___ Entries shown ___

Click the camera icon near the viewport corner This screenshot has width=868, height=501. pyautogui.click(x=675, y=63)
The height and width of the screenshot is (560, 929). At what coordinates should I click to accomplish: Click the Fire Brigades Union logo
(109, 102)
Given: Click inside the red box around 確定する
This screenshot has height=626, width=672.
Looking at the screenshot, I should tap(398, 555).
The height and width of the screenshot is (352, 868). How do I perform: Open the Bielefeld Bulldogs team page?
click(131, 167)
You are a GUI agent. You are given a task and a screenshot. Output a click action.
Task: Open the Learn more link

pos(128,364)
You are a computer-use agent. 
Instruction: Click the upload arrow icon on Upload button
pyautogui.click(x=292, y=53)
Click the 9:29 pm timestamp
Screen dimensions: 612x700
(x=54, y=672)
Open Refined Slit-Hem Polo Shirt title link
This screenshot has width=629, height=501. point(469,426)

___

* [Aim of the exercise]:
The records above are to be printed out again exactly, without omission.

* [Reply]:
Click the camera icon near the viewport corner This screenshot has width=868, height=501. pyautogui.click(x=675, y=63)
The height and width of the screenshot is (560, 929). At what coordinates should I click to accomplish: Click the Fire Brigades Union logo
(109, 102)
Given: Click inside the red box around 確定する
This screenshot has height=626, width=672.
Looking at the screenshot, I should tap(398, 555).
The height and width of the screenshot is (352, 868). How do I perform: Open the Bielefeld Bulldogs team page?
click(131, 167)
You are a GUI agent. You are given a task and a screenshot. Output a click action.
Task: Open the Learn more link

pos(128,364)
You are a computer-use agent. 
Instruction: Click the upload arrow icon on Upload button
pyautogui.click(x=292, y=53)
Click the 9:29 pm timestamp
Screen dimensions: 612x700
(x=54, y=672)
Open Refined Slit-Hem Polo Shirt title link
This screenshot has width=629, height=501. point(469,426)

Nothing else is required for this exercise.